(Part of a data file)
-- -- --
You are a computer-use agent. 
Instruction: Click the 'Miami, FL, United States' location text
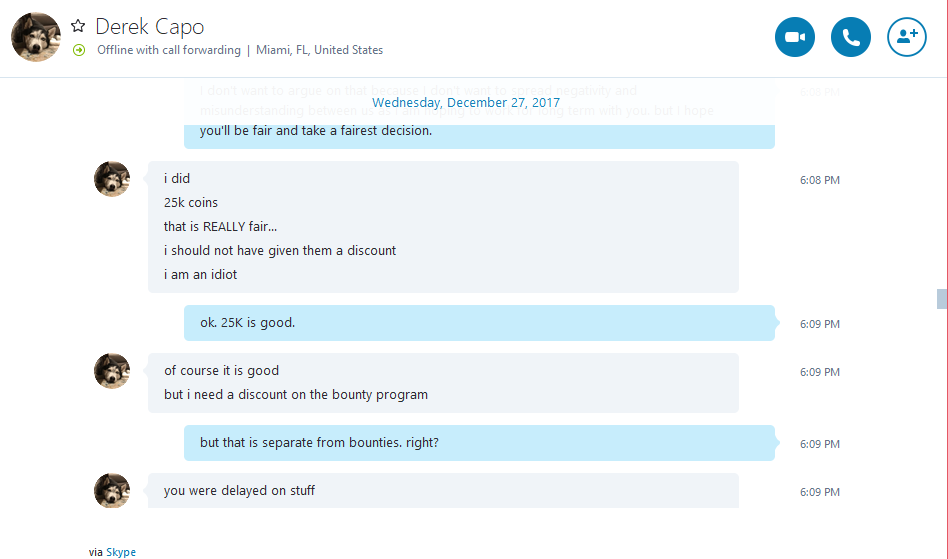(319, 50)
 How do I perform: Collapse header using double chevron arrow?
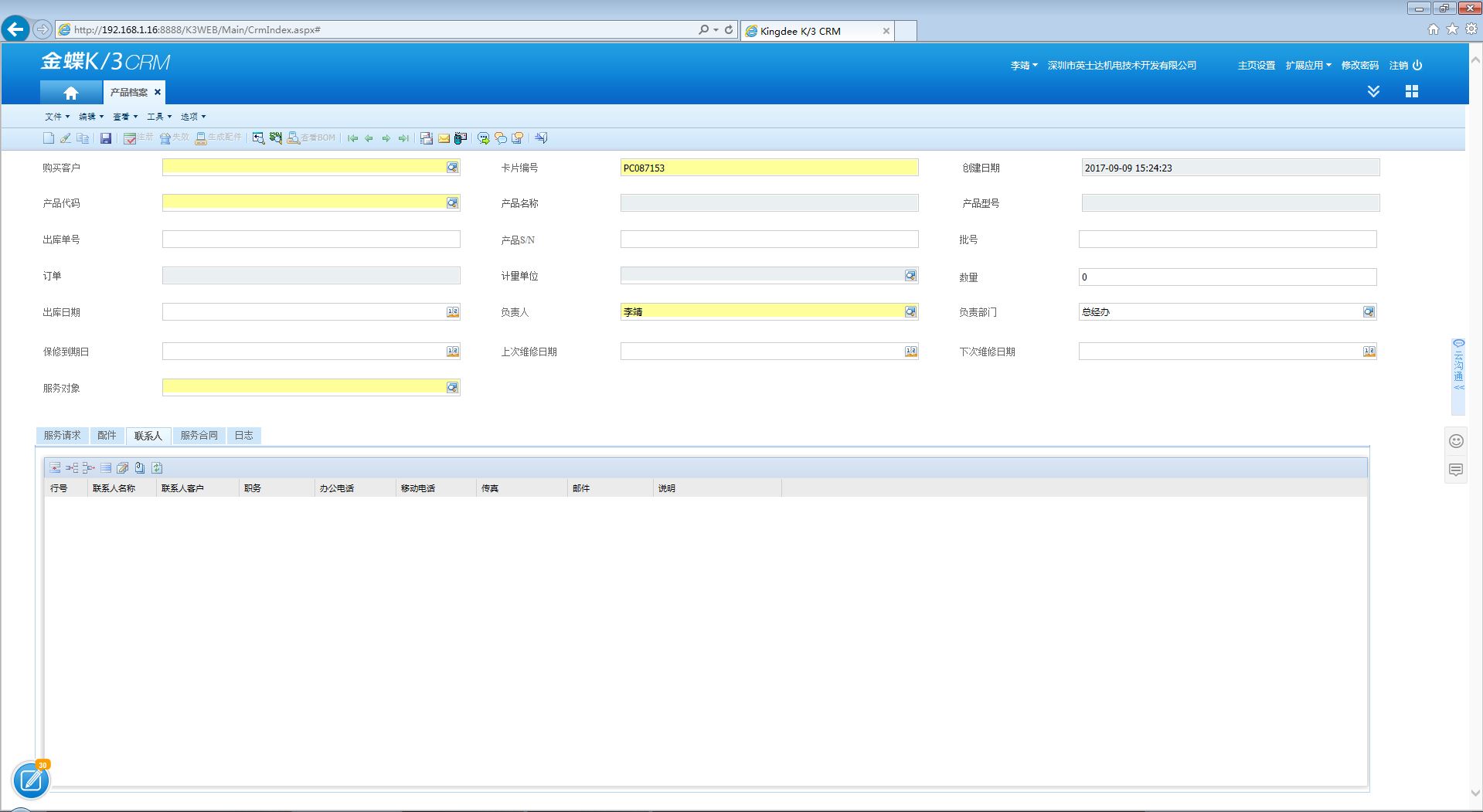point(1373,91)
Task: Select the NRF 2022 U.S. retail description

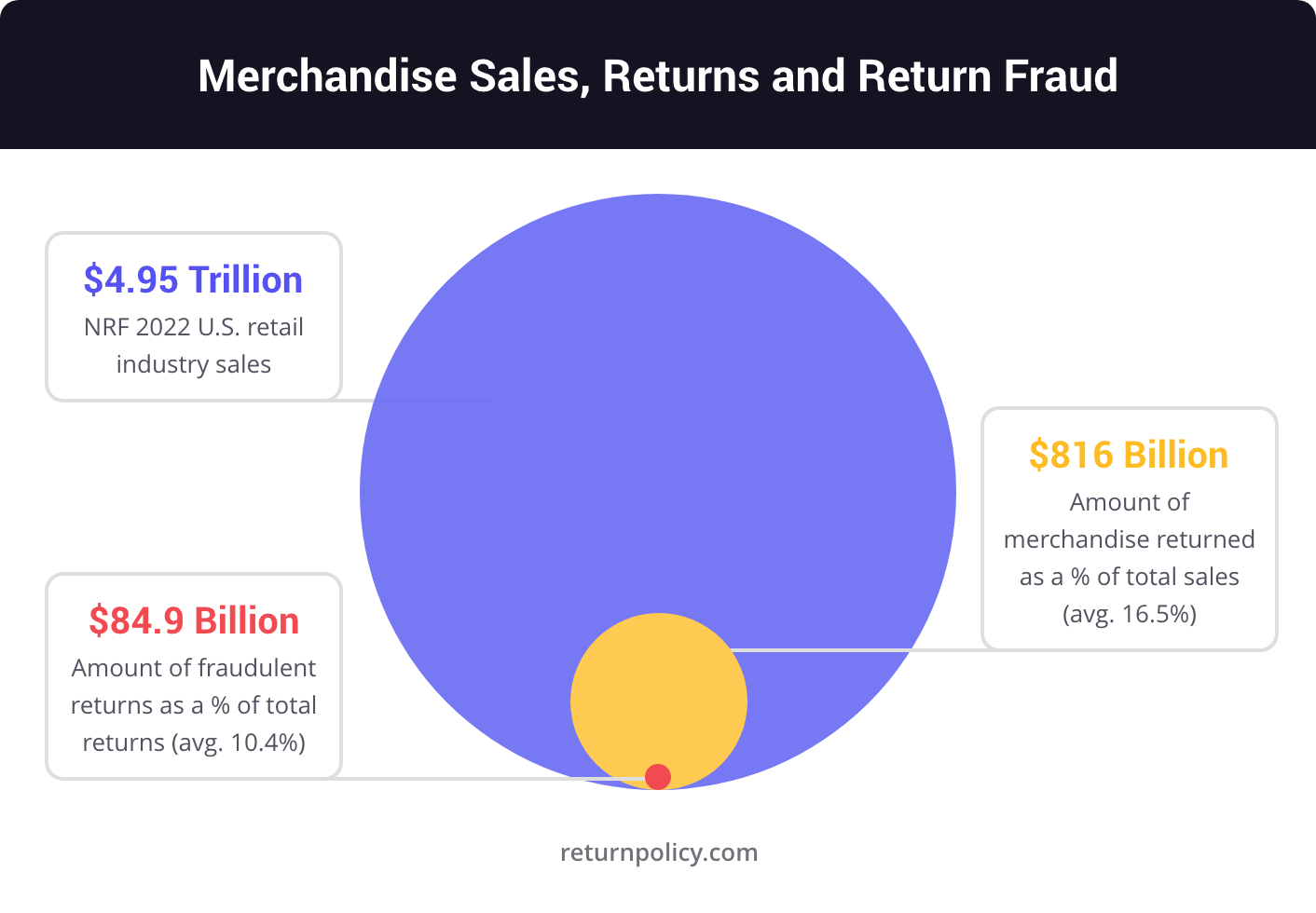Action: 194,346
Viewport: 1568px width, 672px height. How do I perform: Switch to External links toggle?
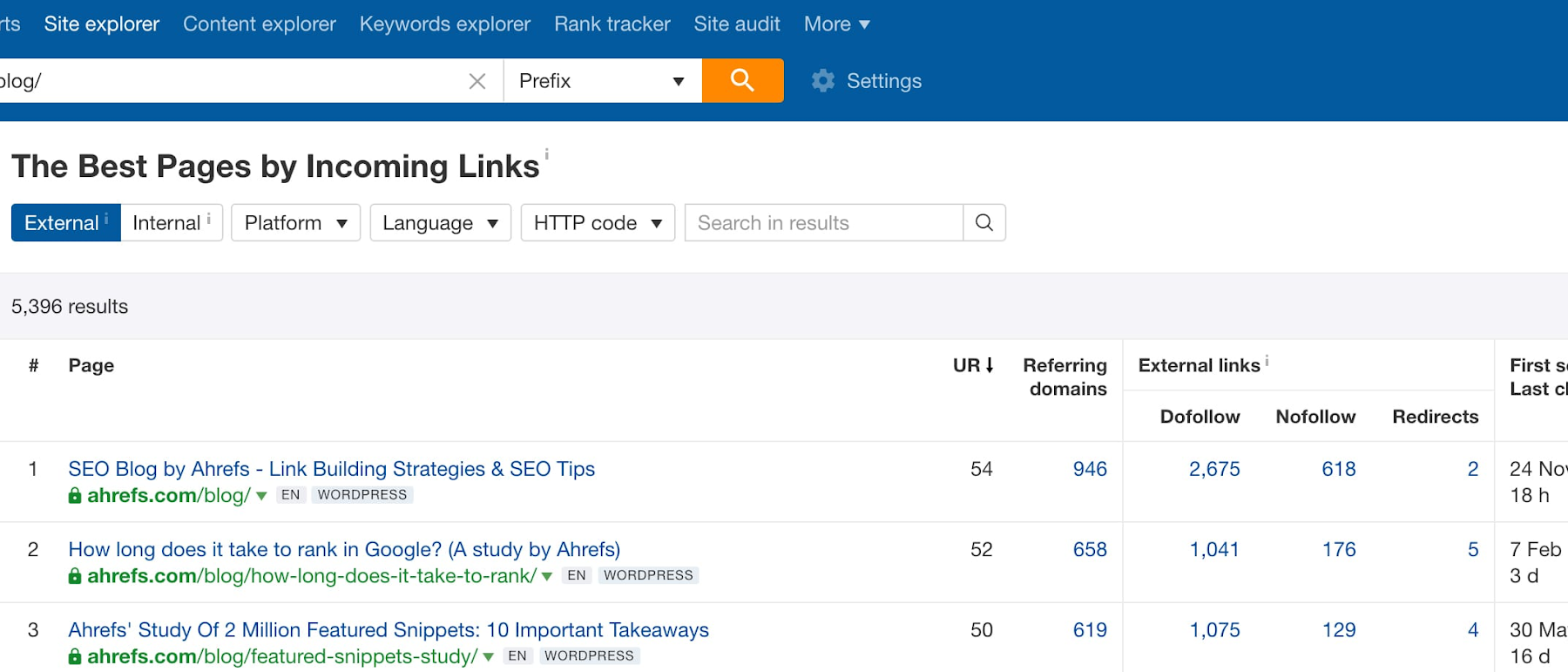[65, 223]
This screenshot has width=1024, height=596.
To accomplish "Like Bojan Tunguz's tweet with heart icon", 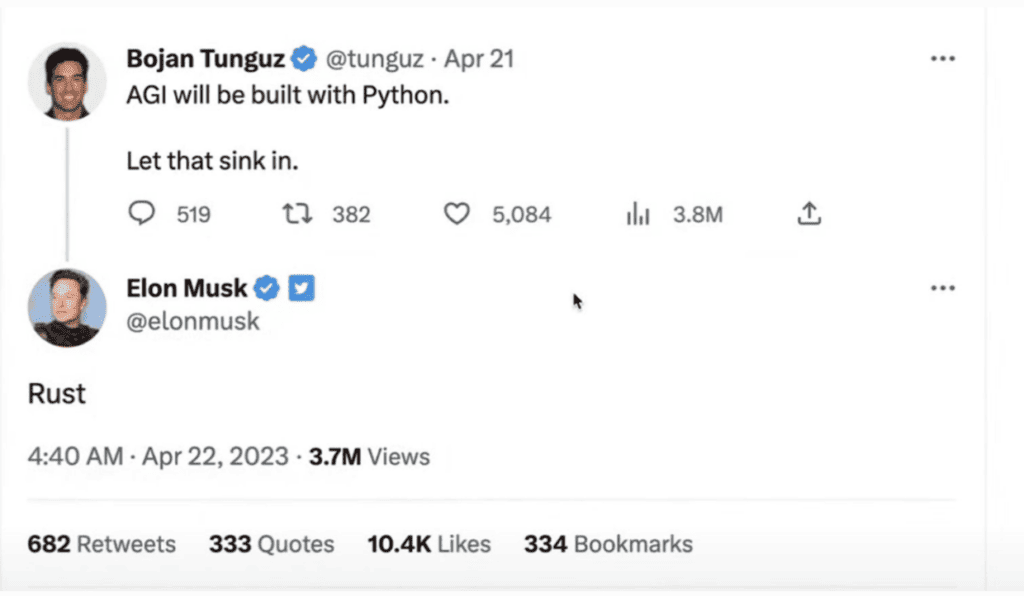I will pos(456,213).
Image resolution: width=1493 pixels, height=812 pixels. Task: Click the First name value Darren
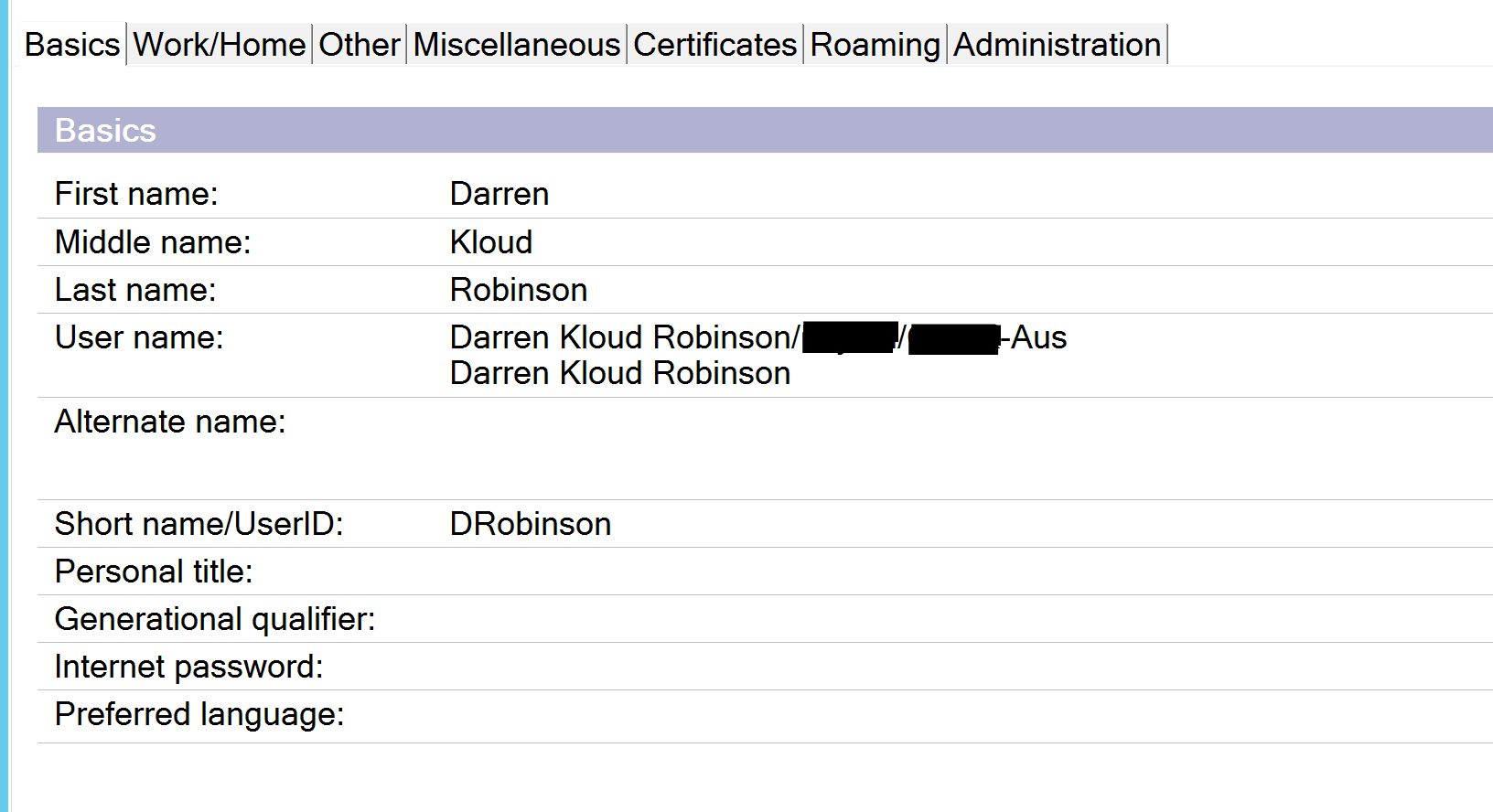click(x=499, y=194)
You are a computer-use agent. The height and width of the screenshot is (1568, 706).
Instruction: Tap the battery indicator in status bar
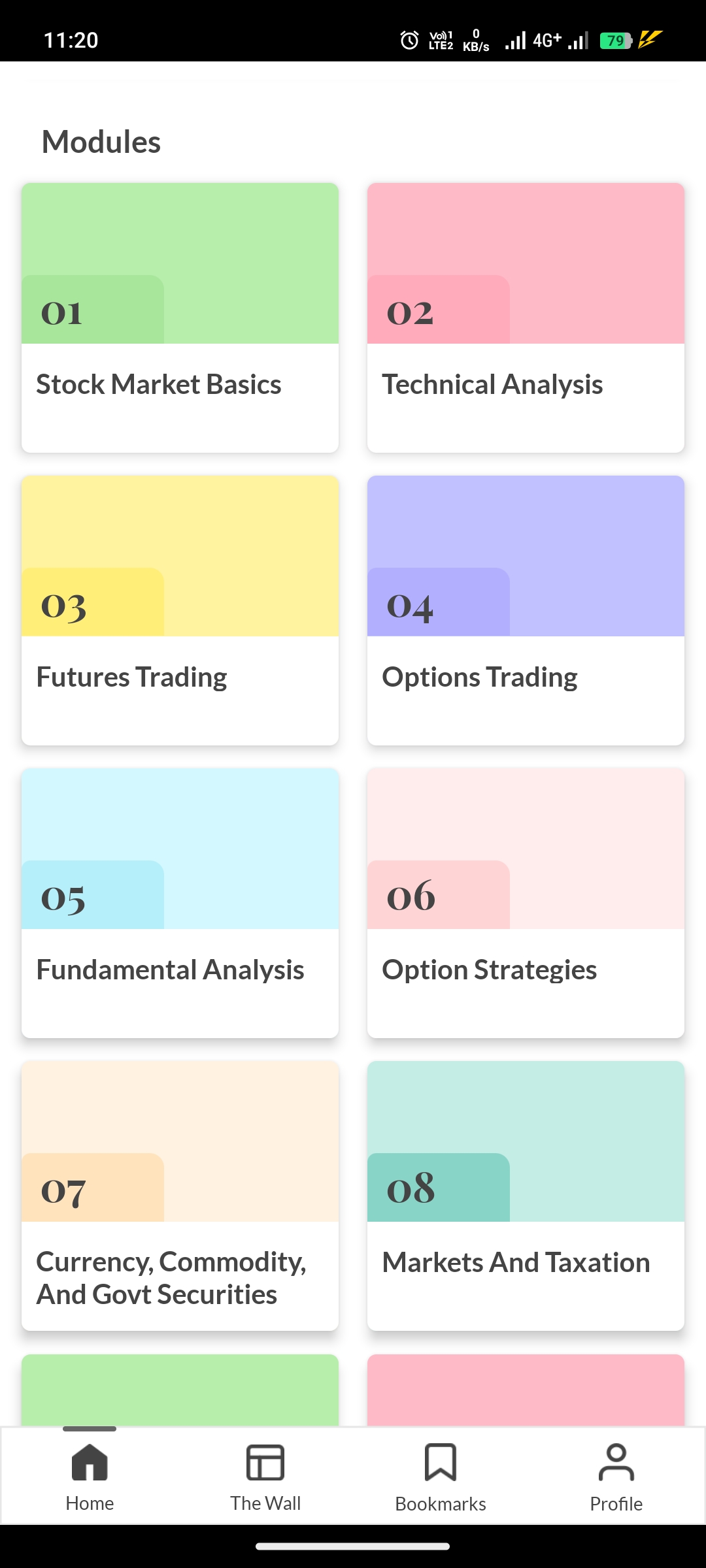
-- -- --
Task goal:
Copy the records from the line with "Image resolution: width=1493" through the end of the records, swapping "battery indicator" for "signal strength indicator" and keeping everything else the same. Omit the pictures.

Full output:
Image resolution: width=1493 pixels, height=812 pixels. Task: Click the First name value Darren
click(x=499, y=194)
You are a computer-use agent. The height and width of the screenshot is (1568, 706).
Instruction: Tap the signal strength indicator in status bar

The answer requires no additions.